EXCERPT TO READ ->
——

5. Advances in CDR Mapping Technology
Trained investigators like Detective O’Daniel now utilize, and rely upon,
programs like Trax to generate maps based on the CDR data they have
20 obtained and now have additional resources available to them like NDCAC,
discussed above, which allow them to fill in information not contained in CDR
data. These technological advancements invite renewed Daubert analysis by
our Courts.
Detective O’Daniel appropriately limited his presentation to not show
precise locations of any of the mapped cell phones but only showed the sector
of coverage, designated by Trax, corresponding to each call routed through
each tower’s location. In this case, Detective O’Daniel stated he only used Trax
as “a shortcut” to manually mapping the raw data and as a means of
identifying the location of one cell tower whose coordinates were not contained
in the raw data received from the service provider. Hollingsworth’s expert noted
the one tower’s location was missing from the CDR produced by the provider,
but we can find no prejudice to Hollingsworth given his expert acknowledged
during cross examination that the tower’s coordinates were available but that
he did not contact the provider himself to inquire. Otherwise, Hollingsworth’s
expert’s mapping did not vary in any observably significant manner from that
provided by Detective O’Daniel.
In this case however, Hollingsworth did not assert a Daubert challenge,
in name or in substance, questioning the reliability of Trax or NDCAC as
evidentiary tools to the extent they were utilized by Detective O’Daniel. To date,
neither the use nor reliability of Trax or NDCAC has been specifically analyzed
in Kentucky and we make no decision within this opinion regarding their
efficacy under KRE 702.
21 6. The Trial Court Did Not Err in Allowing Detective O’Daniel’s Testimony
On the narrow issue of Detective O’Daniel’s training, the specifics of his
training were disclosed in his curriculum vitae and supported the trial court’s
determination that Detective O’Daniel would qualify as an expert in this field as
necessary. This Court has not otherwise been shown any reason to doubt that
pronouncement and the trial court did not abuse its discretion in its
determination.
Furthermore, Detective O’Daniel’s opinions and mapping were tendered
sufficiently in advance of trial to allow for review by Hollingsworth’s own expert
and preparation of cross-examination by his counsel. Neither the quality of
Detective O’Daniel’s training nor the results of his mapping techniques were
brought into question by Hollingsworth.

——

GIVEN RECORDS ->
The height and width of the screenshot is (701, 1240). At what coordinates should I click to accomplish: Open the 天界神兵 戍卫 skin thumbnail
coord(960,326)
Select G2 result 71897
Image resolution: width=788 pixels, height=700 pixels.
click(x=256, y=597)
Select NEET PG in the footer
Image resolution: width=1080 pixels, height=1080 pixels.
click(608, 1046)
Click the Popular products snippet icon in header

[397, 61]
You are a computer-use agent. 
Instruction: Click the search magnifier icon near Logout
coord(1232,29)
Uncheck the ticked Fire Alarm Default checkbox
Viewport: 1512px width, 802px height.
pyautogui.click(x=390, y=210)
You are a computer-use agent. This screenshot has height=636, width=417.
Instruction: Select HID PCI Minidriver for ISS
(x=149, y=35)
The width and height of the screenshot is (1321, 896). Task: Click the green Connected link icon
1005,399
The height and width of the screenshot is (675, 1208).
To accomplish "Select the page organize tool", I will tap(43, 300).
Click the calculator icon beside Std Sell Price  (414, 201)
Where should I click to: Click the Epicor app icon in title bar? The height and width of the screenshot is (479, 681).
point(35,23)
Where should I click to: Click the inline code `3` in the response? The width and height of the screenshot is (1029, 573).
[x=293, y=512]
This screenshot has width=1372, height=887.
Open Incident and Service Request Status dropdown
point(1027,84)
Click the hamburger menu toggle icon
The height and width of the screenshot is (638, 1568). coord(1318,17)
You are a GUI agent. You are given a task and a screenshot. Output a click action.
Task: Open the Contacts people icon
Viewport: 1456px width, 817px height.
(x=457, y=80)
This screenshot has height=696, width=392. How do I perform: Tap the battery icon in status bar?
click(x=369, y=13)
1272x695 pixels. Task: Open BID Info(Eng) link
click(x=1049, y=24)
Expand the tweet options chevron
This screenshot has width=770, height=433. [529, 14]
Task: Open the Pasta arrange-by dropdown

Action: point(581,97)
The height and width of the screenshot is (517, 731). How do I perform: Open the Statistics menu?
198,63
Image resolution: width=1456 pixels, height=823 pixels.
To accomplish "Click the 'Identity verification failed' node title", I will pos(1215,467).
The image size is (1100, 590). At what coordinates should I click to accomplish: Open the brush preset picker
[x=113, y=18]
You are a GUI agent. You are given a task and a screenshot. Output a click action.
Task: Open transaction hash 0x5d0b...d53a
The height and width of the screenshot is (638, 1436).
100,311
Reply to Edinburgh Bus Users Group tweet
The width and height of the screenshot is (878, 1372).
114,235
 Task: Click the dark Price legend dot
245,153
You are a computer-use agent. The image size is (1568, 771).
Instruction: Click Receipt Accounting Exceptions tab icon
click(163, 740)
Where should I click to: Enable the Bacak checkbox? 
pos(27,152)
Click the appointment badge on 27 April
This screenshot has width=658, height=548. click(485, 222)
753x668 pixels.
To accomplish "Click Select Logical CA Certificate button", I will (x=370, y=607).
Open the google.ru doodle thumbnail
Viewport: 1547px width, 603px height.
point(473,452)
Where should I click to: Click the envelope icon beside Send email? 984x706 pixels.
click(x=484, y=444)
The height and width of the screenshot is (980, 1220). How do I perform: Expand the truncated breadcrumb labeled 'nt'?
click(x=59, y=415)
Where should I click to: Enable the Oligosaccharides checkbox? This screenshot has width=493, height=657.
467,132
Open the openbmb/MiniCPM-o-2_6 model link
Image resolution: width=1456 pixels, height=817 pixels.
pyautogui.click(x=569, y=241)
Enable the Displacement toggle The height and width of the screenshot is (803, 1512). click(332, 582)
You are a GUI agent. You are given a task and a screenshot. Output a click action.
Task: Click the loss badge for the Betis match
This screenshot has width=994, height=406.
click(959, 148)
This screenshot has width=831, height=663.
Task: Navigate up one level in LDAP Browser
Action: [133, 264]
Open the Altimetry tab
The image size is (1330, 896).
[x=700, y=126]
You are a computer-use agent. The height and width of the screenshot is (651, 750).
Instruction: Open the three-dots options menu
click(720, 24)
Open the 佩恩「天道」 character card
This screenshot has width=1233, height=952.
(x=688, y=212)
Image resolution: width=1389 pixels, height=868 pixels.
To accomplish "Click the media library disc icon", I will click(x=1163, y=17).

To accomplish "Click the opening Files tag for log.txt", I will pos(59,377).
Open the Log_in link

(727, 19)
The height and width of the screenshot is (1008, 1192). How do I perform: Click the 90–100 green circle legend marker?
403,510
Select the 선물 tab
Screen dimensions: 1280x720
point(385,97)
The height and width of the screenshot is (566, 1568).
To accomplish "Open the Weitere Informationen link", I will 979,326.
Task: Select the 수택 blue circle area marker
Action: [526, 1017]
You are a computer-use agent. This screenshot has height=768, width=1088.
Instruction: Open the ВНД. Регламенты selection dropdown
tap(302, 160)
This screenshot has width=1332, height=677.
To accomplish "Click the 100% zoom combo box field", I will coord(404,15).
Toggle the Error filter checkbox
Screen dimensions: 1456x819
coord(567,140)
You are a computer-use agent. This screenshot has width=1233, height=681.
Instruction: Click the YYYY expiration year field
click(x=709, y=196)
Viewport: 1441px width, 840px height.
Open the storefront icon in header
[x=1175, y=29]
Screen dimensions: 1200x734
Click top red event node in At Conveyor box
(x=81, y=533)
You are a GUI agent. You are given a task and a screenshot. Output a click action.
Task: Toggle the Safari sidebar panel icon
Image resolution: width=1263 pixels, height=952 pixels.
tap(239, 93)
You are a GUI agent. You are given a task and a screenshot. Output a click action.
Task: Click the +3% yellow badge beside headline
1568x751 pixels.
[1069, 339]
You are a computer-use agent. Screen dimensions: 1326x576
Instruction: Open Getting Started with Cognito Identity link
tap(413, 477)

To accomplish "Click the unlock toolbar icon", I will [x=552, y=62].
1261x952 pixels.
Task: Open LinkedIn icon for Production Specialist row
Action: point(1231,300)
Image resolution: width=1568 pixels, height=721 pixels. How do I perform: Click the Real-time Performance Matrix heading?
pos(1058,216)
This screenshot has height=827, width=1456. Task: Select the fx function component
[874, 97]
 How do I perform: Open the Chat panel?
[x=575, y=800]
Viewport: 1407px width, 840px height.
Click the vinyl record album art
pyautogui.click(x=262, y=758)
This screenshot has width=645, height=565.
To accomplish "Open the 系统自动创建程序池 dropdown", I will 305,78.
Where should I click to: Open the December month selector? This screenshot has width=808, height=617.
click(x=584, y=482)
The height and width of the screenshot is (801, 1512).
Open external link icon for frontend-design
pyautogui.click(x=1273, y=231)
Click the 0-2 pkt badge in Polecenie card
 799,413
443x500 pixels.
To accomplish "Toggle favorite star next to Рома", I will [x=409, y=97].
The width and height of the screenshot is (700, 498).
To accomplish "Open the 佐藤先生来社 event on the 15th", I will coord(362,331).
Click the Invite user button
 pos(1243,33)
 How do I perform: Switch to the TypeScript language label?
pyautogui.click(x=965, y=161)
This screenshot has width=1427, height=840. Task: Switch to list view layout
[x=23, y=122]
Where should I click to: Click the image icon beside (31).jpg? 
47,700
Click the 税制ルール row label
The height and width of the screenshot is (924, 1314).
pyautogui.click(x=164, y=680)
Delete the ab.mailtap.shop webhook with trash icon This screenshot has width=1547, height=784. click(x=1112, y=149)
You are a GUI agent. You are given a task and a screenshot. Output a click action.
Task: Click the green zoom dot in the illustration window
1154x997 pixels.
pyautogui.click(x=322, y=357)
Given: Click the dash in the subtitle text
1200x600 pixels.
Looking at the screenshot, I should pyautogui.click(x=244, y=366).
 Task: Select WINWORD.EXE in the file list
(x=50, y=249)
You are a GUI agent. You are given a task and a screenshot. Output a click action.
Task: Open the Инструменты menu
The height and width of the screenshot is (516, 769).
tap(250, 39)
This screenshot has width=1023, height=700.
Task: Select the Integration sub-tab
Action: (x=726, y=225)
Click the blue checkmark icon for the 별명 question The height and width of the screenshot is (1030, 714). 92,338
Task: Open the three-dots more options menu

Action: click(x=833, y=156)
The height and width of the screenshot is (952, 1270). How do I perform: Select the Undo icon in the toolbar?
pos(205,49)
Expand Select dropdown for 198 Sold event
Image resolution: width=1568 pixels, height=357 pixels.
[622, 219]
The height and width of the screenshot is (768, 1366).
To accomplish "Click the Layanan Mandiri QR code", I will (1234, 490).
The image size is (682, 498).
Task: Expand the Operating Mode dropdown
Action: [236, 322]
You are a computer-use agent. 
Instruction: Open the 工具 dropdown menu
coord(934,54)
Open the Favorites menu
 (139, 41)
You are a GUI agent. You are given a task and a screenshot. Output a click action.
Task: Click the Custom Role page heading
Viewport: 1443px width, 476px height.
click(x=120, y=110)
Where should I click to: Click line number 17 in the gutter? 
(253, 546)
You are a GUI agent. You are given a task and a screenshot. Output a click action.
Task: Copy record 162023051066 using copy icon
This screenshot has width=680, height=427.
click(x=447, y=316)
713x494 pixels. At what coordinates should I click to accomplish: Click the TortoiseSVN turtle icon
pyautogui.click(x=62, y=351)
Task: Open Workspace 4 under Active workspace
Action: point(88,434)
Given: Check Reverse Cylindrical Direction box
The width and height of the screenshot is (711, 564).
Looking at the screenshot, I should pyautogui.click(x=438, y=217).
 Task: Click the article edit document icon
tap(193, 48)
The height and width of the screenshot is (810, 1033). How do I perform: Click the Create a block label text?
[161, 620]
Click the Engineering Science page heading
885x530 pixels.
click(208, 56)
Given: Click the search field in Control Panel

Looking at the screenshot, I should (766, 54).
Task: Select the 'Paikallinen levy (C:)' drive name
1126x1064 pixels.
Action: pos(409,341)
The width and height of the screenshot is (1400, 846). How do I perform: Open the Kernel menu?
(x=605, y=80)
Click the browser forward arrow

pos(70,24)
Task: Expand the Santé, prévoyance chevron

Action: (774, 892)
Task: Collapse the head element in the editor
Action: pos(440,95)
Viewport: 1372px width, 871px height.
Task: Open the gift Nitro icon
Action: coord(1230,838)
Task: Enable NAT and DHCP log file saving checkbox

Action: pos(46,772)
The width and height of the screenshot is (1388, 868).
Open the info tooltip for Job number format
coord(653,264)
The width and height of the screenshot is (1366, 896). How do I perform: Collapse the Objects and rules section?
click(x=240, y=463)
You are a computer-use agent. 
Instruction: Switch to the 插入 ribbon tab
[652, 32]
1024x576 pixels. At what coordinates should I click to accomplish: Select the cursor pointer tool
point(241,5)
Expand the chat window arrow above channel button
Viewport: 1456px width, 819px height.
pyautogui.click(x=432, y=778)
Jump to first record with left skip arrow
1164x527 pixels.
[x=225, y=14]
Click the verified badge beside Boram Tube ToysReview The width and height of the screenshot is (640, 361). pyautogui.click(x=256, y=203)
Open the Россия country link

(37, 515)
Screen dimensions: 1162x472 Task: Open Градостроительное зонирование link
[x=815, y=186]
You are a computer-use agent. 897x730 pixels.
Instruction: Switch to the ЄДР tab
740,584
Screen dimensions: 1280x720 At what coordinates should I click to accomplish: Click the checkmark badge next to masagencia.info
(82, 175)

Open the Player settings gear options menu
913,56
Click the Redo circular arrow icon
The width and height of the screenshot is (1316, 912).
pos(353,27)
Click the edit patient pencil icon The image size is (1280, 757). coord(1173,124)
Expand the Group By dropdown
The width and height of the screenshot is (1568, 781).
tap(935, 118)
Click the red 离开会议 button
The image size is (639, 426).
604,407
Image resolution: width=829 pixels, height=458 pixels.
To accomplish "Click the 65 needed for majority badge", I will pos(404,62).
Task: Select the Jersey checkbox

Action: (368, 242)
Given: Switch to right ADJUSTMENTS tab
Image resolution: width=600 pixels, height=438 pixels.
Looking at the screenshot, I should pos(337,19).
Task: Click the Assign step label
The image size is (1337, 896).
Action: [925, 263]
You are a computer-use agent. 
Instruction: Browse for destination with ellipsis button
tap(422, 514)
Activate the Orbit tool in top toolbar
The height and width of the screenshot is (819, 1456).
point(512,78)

——

GOAL A ->
From the opinion excerpt on CDR mapping, copy the passage starting with "5. Advances in" and going on through "our Courts.".
GOAL B ->
Proceed with the opinion excerpt on CDR mapping, picking up right after its final sentence.

RIGHT ANSWER A ->
5. Advances in CDR Mapping Technology
Trained investigators like Detective O’Daniel now utilize, and rely upon,
programs like Trax to generate maps based on the CDR data they have
20 obtained and now have additional resources available to them like NDCAC,
discussed above, which allow them to fill in information not contained in CDR
data. These technological advancements invite renewed Daubert analysis by
our Courts.

RIGHT ANSWER B ->
Despite having retained and declared his own CDR expert,
Hollingsworth’s motion to the trial court did not contain any affidavit or
supporting report describing how the Commonwealth had prejudiced him by
not specifically identifying Detective O’Daniel as an expert despite providing his
curriculum vitae, or more importantly, what necessary additional information,
data or opinions the Commonwealth should have provided to Hollingsworth
about Detective O’Daniel in addition to that which it had tendered in discovery.
As to Detective O’Daniel’s opinions, the information, data, and mapping
the Commonwealth provided in discovery prior to trial were wholly sufficient to
give Hollingsworth, his counsel and his own expert, the knowledge of Detective
O’Daniel’s utilization of Trax and the results of, and conclusions to be drawn 22 from, his mapping. The information provided was utilized effectively by
Hollingsworth in his cross examination of Detective O’Daniel and was reflected
in the testimony of his own expert. We are not otherwise persuaded that the
totality of Detective O’Daniel’s disclosures would not have been in accord with
RCr 7.24(1)(c) had that, in fact, been the issue before the trial court.
Most importantly, as noted above, Hollingsworth raised no Daubert
challenge whatsoever to Detective O’Daniel’s methodology or to Trax or NDCAC
as reliable technologies to the extent utilized by Detective O’Daniel. The use of
such database “shortcuts” to mapping raw data, when the accuracy of their
results is not questioned and their utilization is rather simplistic, does not
fundamentally change the basic concepts of CDR mapping as addressed in
Torrence, nor does it create a situation in which CDR mapping is rendered so
highly technical that expert proof is required.
For these reasons, we observe no error or an abuse of discretion in the
trial court’s determination to allow Detective O’Daniel testify, nor do we observe
any indication that the CDR mapping methodology he relied upon, or the
results of his mapping, were unreliable as we previously explained in Holbrook.
We find that there was no cause for the trial court to impose a higher
level of scrutiny than that set forth in our precedent. Hollingsworth fails to
establish that the trial court’s decision to allow the testimony was an abuse of
discretion or arbitrary, unreasonable, or unsupported by sound legal
principles. English, 993 S.W2d at 945. In fact, the trial court’s determination
23 was solidly based on our current jurisprudence as established in Holbrook and
Torrence.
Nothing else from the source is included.